TO DO -
Once more, print the records exactly as given.
--- INFORMATION PROVIDED Enclosed Below ---
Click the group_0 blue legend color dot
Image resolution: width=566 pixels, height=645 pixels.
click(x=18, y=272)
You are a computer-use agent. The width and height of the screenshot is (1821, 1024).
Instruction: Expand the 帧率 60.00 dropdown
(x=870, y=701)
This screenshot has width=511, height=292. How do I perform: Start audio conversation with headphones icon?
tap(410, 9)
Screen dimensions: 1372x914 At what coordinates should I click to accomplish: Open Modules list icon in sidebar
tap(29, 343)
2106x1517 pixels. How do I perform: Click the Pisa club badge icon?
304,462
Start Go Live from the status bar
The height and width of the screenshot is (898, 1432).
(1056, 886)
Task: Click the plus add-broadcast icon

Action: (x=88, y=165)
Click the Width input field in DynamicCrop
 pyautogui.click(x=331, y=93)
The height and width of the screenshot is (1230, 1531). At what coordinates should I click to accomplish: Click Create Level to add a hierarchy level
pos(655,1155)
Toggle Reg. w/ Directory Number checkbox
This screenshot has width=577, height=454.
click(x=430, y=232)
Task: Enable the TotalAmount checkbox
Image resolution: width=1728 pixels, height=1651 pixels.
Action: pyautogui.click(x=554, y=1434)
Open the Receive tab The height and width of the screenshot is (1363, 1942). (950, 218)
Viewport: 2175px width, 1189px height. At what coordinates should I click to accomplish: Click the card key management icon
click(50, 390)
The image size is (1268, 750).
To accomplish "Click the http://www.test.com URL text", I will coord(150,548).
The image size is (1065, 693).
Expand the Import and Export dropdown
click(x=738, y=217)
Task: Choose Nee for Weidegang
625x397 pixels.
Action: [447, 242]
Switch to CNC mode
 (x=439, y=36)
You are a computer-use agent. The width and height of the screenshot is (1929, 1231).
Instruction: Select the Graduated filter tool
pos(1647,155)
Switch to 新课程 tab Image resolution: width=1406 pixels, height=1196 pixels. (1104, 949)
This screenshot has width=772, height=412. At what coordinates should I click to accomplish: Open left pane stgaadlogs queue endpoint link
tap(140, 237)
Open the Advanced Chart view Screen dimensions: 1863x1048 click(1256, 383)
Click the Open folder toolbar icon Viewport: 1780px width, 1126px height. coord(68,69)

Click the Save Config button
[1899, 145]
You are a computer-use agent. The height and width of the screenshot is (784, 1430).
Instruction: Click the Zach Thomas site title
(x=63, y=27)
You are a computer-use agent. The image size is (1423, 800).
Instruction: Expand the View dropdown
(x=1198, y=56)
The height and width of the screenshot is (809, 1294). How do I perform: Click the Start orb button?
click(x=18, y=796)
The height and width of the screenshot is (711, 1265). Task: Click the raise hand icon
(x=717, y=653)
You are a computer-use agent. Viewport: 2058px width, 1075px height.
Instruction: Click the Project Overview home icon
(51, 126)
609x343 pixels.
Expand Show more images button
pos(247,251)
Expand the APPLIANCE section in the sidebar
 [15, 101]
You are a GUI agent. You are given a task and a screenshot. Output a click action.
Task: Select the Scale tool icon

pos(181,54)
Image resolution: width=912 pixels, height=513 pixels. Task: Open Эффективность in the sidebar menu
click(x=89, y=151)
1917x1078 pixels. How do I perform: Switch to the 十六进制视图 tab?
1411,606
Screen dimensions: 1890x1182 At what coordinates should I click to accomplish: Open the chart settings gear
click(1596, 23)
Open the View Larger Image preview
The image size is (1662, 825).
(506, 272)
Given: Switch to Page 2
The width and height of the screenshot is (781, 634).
--- End of Enclosed INFORMATION PROVIDED ---
FINAL ANSWER -
Click the group_0 blue legend color dot
Image resolution: width=566 pixels, height=645 pixels.
click(x=18, y=272)
You are a computer-use agent. The width and height of the screenshot is (1821, 1024).
Instruction: Expand the 帧率 60.00 dropdown
(x=870, y=701)
This screenshot has width=511, height=292. How do I perform: Start audio conversation with headphones icon?
tap(410, 9)
Screen dimensions: 1372x914 At what coordinates should I click to accomplish: Open Modules list icon in sidebar
tap(29, 343)
2106x1517 pixels. How do I perform: Click the Pisa club badge icon?
304,462
Start Go Live from the status bar
The height and width of the screenshot is (898, 1432).
(1056, 886)
Task: Click the plus add-broadcast icon

Action: (x=88, y=165)
Click the Width input field in DynamicCrop
 pyautogui.click(x=331, y=93)
The height and width of the screenshot is (1230, 1531). At what coordinates should I click to accomplish: Click Create Level to add a hierarchy level
pos(655,1155)
Toggle Reg. w/ Directory Number checkbox
This screenshot has width=577, height=454.
click(x=430, y=232)
Task: Enable the TotalAmount checkbox
Image resolution: width=1728 pixels, height=1651 pixels.
Action: pyautogui.click(x=554, y=1434)
Open the Receive tab The height and width of the screenshot is (1363, 1942). (950, 218)
Viewport: 2175px width, 1189px height. At what coordinates should I click to accomplish: Click the card key management icon
click(50, 390)
The image size is (1268, 750).
To accomplish "Click the http://www.test.com URL text", I will coord(150,548).
The image size is (1065, 693).
Expand the Import and Export dropdown
click(x=738, y=217)
Task: Choose Nee for Weidegang
625x397 pixels.
Action: [447, 242]
Switch to CNC mode
 (x=439, y=36)
You are a computer-use agent. The width and height of the screenshot is (1929, 1231).
Instruction: Select the Graduated filter tool
pos(1647,155)
Switch to 新课程 tab Image resolution: width=1406 pixels, height=1196 pixels. (1104, 949)
This screenshot has width=772, height=412. At what coordinates should I click to accomplish: Open left pane stgaadlogs queue endpoint link
tap(140, 237)
Open the Advanced Chart view Screen dimensions: 1863x1048 click(1256, 383)
Click the Open folder toolbar icon Viewport: 1780px width, 1126px height. coord(68,69)

Click the Save Config button
[1899, 145]
You are a computer-use agent. The height and width of the screenshot is (784, 1430).
Instruction: Click the Zach Thomas site title
(x=63, y=27)
You are a computer-use agent. The image size is (1423, 800).
Instruction: Expand the View dropdown
(x=1198, y=56)
The height and width of the screenshot is (809, 1294). How do I perform: Click the Start orb button?
click(x=18, y=796)
The height and width of the screenshot is (711, 1265). Task: Click the raise hand icon
(x=717, y=653)
You are a computer-use agent. Viewport: 2058px width, 1075px height.
Instruction: Click the Project Overview home icon
(51, 126)
609x343 pixels.
Expand Show more images button
pos(247,251)
Expand the APPLIANCE section in the sidebar
 [15, 101]
You are a GUI agent. You are given a task and a screenshot. Output a click action.
Task: Select the Scale tool icon

pos(181,54)
Image resolution: width=912 pixels, height=513 pixels. Task: Open Эффективность in the sidebar menu
click(x=89, y=151)
1917x1078 pixels. How do I perform: Switch to the 十六进制视图 tab?
1411,606
Screen dimensions: 1890x1182 At what coordinates should I click to accomplish: Open the chart settings gear
click(1596, 23)
Open the View Larger Image preview
The image size is (1662, 825).
(506, 272)
Given: Switch to Page 2
The width and height of the screenshot is (781, 634).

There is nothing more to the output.